Счастливая ты, Таня! | страница 62
РЫБАКОВ: Соломон, вы где читали «Тяжелый песок» — в Москве или здесь, в Нью-Йорке?
ВОЛКОВ: В Нью-Йорке, ведь это был уже 1978 год, правда? Мы с Марианной к этому времени уже два года жили на Манхеттене. Но советские журналы можно было взять в городской библиотеке, в славянском отделе. Я прочел роман в «Октябре», и он произвел на меня сильнейшее впечатление. Помню, я тогда подумал: какая грандиозная идея, откуда она взялась?
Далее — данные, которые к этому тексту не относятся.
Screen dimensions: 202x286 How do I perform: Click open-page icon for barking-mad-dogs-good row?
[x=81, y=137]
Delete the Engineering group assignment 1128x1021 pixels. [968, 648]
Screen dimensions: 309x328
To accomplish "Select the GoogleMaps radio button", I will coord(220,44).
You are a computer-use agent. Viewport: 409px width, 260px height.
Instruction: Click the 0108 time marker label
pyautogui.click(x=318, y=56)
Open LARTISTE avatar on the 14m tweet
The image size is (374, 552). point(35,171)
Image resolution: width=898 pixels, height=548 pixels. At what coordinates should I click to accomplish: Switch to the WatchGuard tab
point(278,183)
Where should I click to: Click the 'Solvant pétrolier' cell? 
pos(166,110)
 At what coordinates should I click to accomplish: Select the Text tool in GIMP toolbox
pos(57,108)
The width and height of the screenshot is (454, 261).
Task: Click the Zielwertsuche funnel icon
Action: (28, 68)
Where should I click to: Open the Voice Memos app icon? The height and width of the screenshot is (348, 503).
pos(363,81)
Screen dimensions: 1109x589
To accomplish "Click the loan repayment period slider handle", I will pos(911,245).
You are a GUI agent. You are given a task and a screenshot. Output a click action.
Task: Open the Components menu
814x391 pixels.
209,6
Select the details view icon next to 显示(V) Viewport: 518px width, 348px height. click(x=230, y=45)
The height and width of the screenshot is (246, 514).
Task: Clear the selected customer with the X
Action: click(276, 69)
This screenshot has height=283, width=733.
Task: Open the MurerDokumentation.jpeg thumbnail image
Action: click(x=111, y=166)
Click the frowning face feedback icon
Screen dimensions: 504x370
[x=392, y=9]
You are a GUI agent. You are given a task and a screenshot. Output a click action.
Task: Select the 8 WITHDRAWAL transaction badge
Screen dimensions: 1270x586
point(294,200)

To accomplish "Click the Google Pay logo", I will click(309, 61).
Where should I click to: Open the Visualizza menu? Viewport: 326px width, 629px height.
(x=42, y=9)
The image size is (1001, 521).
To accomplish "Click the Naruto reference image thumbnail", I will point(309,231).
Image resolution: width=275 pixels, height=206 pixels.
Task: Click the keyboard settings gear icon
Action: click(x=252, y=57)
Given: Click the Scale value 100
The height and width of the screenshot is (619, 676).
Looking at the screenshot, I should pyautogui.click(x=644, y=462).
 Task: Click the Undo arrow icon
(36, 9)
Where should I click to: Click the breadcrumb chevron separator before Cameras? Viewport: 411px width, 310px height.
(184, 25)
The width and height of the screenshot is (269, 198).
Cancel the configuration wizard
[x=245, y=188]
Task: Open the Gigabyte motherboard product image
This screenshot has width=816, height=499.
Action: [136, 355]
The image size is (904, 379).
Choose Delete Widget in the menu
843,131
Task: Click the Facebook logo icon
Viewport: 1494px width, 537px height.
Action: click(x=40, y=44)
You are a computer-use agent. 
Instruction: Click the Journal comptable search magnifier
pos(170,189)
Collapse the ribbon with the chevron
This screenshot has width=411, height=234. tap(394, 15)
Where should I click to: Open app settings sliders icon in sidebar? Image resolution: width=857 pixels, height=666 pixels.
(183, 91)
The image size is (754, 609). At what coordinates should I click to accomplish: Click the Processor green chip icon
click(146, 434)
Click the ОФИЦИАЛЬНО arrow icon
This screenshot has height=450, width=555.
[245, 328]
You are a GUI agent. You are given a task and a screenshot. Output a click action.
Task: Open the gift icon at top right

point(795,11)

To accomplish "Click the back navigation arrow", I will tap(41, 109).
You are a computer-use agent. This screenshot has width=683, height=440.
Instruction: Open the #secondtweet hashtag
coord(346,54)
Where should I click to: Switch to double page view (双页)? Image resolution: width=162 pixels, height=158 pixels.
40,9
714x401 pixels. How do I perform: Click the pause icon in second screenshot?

РЫБАКОВ: Вы имеете в виду, как возник замысел… По правую руку от вас, Соломон, сидит дамочка, в которую я был влюблен и добивался, чтобы она стала моей женой. Я сказал ей: «Теперь я знаю, что такое любовь, и сумею это написать!…» Вначале я предполагал, что напишу новеллу, как у Мериме, небольшую, и сюжет, который меня привлекал, тоже, казалось, не требовал большого размера.
ВОЛКОВ: Но сюжет-то эпичный, он вроде бы сразу тянул на роман.
РЫБАКОВ: Я вам расскажу, как вышло с сюжетом. До войны, после ссылки, после всех моих скитаний, я обосновался в Рязани, женился, у нас родился сын Александр, он умер от болезни печени в 1994 году. Так вот, там, в Рязани, был у меня друг — Роберт Купчик, мы с ним женились на подругах. Сидим мы как-то с ним у меня дома, и он начинает рассказывать мне историю своих родителей. Вы знаете, в те годы о родственниках за границей старались не упоминать, в анкетах на этот вопрос отвечали «нет». Но Роберт мне доверял. Так вот, в начале прошлого века его дедушка, будучи еще молодым человеком, уехал в Швейцарию, в город Цюрих. Окончил там университет, стал преуспевающим врачом, женился, родила ему жена трех сыновей. Старшие пошли по его стопам — стали врачами, а младшего сына, то есть будущего отца Роберта, дедушка решил перед поступлением в университет свозить в Россию, показать родину предков. Это был 1909 год.
В Симферополе юный швейцарец влюбился в шестнадцатилетнюю красавицу-еврейку, дочь сапожника, женился на ней и увез в Цюрих. Но ей там не понравилось. Ее потянуло назад, в Симферополь, куда через какое-то время она и вернулась вместе с мужем. Он остался там и стал сапожничать, как его тесть. Другой профессии у него не было. Но это еще не все. В тридцатые годы его, конечно же, посадили как иностранца, но выпустили в сороковом году.
Эта история меня потрясла. Человек оставил родину, богатых родителей, возможность сделать блестящую карьеру. И все ради любви. К тому же, само слово «Швейцария» звучало в предвоенные годы, как Марс или, не знаю что, как Луна.